AFAICT there is the notion of package ID, and the notion of package source.
These must be, IMHO, totally independent, otherwise private forks and/or local package overrides would not be possible, or would be complex to setup.
The package ID should be defined inside the repository (currently we have the package name; we can say it’s its ID).

To me the optimal solution would be to define a dependency to a package like so (based on @iabudiab proposition, also mentioned by @jechris):

/* Note the id here is totally arbitrary.

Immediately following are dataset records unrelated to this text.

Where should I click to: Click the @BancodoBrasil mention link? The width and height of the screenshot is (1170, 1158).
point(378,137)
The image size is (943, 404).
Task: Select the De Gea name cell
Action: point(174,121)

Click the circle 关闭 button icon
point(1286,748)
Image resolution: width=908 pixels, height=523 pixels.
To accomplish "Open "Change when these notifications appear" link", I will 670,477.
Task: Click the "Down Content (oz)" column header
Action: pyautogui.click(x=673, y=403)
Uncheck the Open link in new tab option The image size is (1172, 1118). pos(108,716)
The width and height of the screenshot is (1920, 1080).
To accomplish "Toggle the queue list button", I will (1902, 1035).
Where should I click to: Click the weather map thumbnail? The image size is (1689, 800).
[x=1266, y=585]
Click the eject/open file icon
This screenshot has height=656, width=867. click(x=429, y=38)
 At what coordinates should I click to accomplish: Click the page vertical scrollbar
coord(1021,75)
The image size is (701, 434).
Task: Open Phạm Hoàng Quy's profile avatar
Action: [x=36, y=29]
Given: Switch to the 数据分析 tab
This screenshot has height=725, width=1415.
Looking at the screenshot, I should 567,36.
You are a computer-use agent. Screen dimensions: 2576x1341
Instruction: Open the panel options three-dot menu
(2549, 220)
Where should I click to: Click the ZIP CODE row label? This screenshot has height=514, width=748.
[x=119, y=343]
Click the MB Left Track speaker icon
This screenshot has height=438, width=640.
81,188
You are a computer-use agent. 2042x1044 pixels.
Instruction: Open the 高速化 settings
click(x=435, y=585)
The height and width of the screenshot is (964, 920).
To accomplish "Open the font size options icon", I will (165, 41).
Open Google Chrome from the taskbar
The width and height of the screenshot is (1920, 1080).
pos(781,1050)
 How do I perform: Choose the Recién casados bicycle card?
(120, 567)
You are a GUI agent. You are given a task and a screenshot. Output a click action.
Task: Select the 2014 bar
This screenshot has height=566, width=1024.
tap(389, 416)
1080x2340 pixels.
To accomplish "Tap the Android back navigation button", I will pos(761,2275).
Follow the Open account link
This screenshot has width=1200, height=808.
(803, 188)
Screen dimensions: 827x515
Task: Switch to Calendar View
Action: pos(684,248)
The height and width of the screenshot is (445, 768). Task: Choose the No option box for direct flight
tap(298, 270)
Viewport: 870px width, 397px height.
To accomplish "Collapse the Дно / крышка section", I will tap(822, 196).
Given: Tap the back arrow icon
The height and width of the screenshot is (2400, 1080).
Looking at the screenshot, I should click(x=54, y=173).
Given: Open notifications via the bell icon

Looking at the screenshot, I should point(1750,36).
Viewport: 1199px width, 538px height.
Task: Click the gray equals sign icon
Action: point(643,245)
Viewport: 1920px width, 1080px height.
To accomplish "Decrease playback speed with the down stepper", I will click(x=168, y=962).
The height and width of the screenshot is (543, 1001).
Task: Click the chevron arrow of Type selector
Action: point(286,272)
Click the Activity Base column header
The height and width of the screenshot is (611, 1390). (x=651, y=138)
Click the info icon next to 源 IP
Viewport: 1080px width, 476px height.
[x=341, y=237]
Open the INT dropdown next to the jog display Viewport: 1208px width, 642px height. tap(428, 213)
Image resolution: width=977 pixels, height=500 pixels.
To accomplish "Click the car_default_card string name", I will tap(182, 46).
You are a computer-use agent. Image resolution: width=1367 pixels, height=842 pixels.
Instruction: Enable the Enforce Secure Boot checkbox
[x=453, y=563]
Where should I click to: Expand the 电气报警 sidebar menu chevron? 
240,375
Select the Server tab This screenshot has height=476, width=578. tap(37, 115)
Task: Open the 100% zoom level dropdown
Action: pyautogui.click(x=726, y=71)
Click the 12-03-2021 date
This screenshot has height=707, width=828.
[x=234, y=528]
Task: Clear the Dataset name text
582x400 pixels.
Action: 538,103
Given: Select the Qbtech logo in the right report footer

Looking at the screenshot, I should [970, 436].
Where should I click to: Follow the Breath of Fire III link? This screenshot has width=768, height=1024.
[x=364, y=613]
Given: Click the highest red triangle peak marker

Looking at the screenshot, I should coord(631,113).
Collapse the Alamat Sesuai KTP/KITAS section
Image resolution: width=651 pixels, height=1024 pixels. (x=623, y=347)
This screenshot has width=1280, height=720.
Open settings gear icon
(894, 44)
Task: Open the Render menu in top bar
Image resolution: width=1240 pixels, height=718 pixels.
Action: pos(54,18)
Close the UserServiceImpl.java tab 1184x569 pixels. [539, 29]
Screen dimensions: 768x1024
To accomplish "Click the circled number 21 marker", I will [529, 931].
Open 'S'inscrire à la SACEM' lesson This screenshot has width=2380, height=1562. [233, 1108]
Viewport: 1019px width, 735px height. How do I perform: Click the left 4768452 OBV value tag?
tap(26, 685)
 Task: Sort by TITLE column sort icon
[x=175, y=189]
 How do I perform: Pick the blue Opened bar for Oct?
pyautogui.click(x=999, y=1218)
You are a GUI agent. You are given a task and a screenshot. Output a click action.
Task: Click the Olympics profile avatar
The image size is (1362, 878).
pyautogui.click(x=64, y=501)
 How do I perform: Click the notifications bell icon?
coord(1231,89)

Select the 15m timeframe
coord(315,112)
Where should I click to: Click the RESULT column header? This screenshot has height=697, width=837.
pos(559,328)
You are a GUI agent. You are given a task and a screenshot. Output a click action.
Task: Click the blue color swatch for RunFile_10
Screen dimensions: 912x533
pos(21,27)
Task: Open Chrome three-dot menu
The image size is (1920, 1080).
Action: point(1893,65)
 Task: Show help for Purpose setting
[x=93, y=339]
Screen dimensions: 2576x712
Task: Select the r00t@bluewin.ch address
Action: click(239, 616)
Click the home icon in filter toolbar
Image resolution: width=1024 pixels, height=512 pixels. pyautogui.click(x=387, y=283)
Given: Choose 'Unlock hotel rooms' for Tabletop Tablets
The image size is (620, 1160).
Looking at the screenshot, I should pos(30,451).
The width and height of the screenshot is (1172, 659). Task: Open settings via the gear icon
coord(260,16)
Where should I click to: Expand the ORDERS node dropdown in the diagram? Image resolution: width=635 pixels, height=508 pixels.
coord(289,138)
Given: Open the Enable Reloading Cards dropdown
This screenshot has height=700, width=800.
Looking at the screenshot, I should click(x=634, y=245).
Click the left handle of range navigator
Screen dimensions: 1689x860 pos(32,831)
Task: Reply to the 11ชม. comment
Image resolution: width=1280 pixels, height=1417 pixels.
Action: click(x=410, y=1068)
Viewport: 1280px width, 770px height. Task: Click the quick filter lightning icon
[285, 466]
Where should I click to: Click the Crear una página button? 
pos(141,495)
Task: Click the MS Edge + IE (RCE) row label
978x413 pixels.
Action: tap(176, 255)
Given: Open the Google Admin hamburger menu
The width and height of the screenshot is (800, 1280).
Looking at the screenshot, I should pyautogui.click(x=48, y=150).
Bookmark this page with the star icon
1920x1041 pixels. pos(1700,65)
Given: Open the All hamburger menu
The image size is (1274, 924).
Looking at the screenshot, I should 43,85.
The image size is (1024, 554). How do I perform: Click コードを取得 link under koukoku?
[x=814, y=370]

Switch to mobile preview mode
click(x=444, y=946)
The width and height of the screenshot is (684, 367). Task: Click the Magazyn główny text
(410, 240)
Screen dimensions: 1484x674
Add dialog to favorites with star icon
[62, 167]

I used a reverse-DNS identifier
 * because conflicts are close to non-existent w/ this, but the ID could be
 * any Swift string.
 * It **must** match the id at the given source though, and is not optional. */
.package(id: "com.apple.combine", source: "https://github.com/apple/combine")

We can currently define a package dependency this way (using name instead of id), but name is optional.
It think the id in the package definition must not be optional, though redundant it seems, because 1/ it is the only way for the compiler to verify the package it got from the given source is the expected one and 2/ it is easier for the reader of the source code to get the id of the package directly from the Package.swift rather than follow the source of the package.

To retrieve the package, a local configuration could be applied to force using a specific package registry and/or proxies, or github could reply “I have a registry for this, you can use it”, and the client would use it or not depending on a local configuration (default would be to use it).
When the package is resolved using the determined source, the compiler would verify the retrieved package has indeed the expected ID. If it does not, compilation fails.

mattt · January 26, 2021, 1:19pm

I don't think that's necessary. Swift Package Manager doesn't currently make such a distinction, and yet forks and overrides still work.

What you're proposing here is essentially to make the name parameter (added by SE-0226) in dependency declarations mandatory. I think @tonyarnold has the best take on this:

For id to work, you need a centralized registry to coordinate who gets what identifiers, which we don't have. URIs provide the same uniqueness guarantees without requiring a central naming authority or any changes to package manifests.